Photo: Paul Blakemore
Learning the art of ‘un-producing’
How are small theatre companies living through the current crisis – and what does the future hold for them? Matthew Austin's experiences will be all too familiar to many.
When MAYK Theatre met with other participants in the West of England Combined Authority’s 'Creative Scale Up' programme earlier this year – aimed at helping creative organisations grow – there were a couple of jokes about coronavirus. One of the participants made us all greet each other by tapping our ankles together. None of us had any idea how completely devastating the virus would become. It felt like something that might be a bit of an inconvenience for a while. But within just a few weeks, the pandemic has presented unique challenges to everyone who is in the business of bringing people together.
Then and now
As the lockdown began we were in the final stages of preparing for our biennial festival, Mayfest. It's an international festival of theatre that welcomes people from all over the world to Bristol for three weeks of shows, parties and conversation. We were excited about this year’s programme. The work shared a preoccupation with resilience, with fighting back from trauma. It celebrated what it means to come together and celebrate being human. Little did we know how vital that would feel in the coming weeks. And how much we'd miss it.
Last week we had another Creative Scale Up cohort session, this time over Zoom. It was a radically different conversation. Gone were chats about expanding teams, delegation and creating a company culture. Instead, we were talking about furloughing staff, government loans, the challenges of working from home. The person moderating the session kept trying to bring us back to our own companies, but the conversation would immediately go meta again. We talked about economics and geopolitics. About how perhaps this was an opportunity to completely reshape how the world works.
'Un-producing' first
It feels like growth is now quite far down the list. It’s been replaced at the top by survival. About whether the concept of growth was even acceptable anymore. Can we think about growth in terms of social objectives rather than financial? Do the two come hand in hand?
Our day-to-day work since the lockdown began has been unlike ever before. Our days are filled with rewriting budgets, talking to our board, managing our staff team remotely, trying to understand how projects we postponed might be re-staged at some point in the future and so on.
But now the immediate fire-fighting, or what David Grieg described as ‘un-producing’ of all our current projects is largely complete, we find ourselves reflecting on what will forever remain un-experienced, un-seen, un-enjoyed by our audiences. And we’re looking further ahead at what feels like a huge void of unknowns.
While MAYK is fortunate not to have the yoke of a large building with huge overheads and a large staff team round our necks, we are reliant on many different partnerships with many different organisations, all of whom are navigating this in their own ways. We are not an island; we are part of a huge network, and at the moment it’s unclear which parts of that network are going to survive and which will disappear.

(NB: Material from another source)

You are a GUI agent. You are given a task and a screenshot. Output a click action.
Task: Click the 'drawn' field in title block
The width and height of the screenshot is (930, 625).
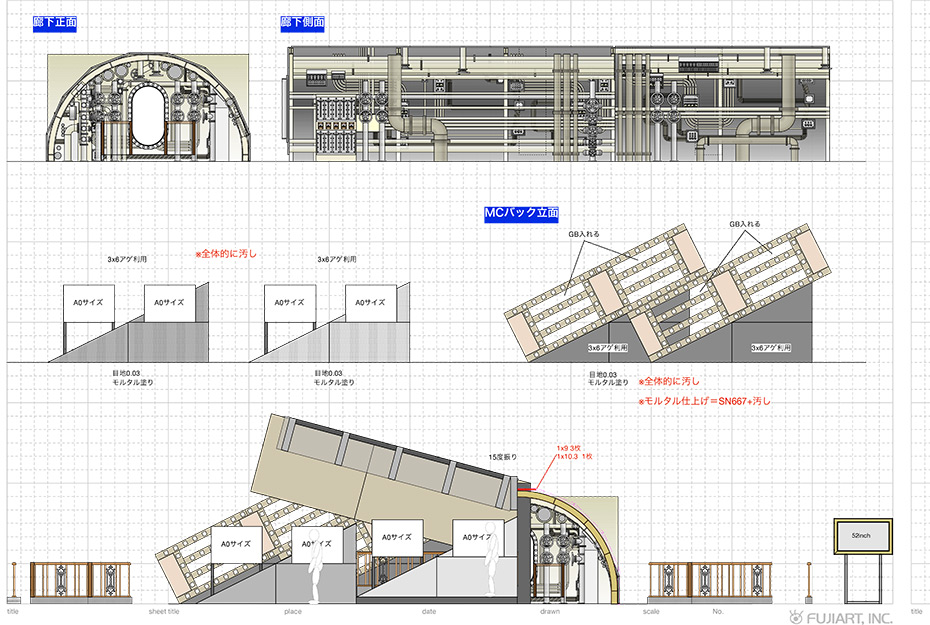(550, 610)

While in the short term we can pause, reflect and regroup, it’s when we look to the second half of this financial year and beyond that things look hairy. How does a producing company tour work when the artists we work with can’t yet apply for funding? How do we work with our partners in Bristol to stage the work in the Mayfest programme when it’s unclear when they’ll reopen and what their programmes will look like? Where is the space to start developing new ideas that aren’t about responding to the immediate crisis, but that will emerge in 18 months or 2 years?
No going back
But right now, we want to be in the bar with our festival audiences talking to them about what they’ve just seen, or what they’re about to see. We want to be showing artists our beautiful city. We want to be in a room with lots of people clapping, cheering, laughing and crying.
We’re also thinking about what our responsibility is towards individual artists and freelancers. We’re a small Band 1 NPO with very limited resource. We can’t offer cash, but we can offer time to talk, listen, corral. We can use our networks to advocate for the needs of those artists to larger organisations, to funders, to decision-makers.
Of course, amidst all of this we’re aware that whilst the impact on the cultural sector is undoubtedly enormous, we are watching the news each day in horror at the devastation this virus is causing to families and individuals all over the world. Our collective responsibility has to be on physical, mental and social healing.
It feels like we have a rare moment when we all emerge from this to redraw the map and rewrite the rules. It seems clear to us that going to back to how things were is not only undesirable, but probably impossible. If we can collectively hold some space for us all to create the future together then perhaps some of the problems we faced as a cultural sector and a society as a whole can be solved or removed. But it feels like the opportunity for proper change will be brief – we have to grab it.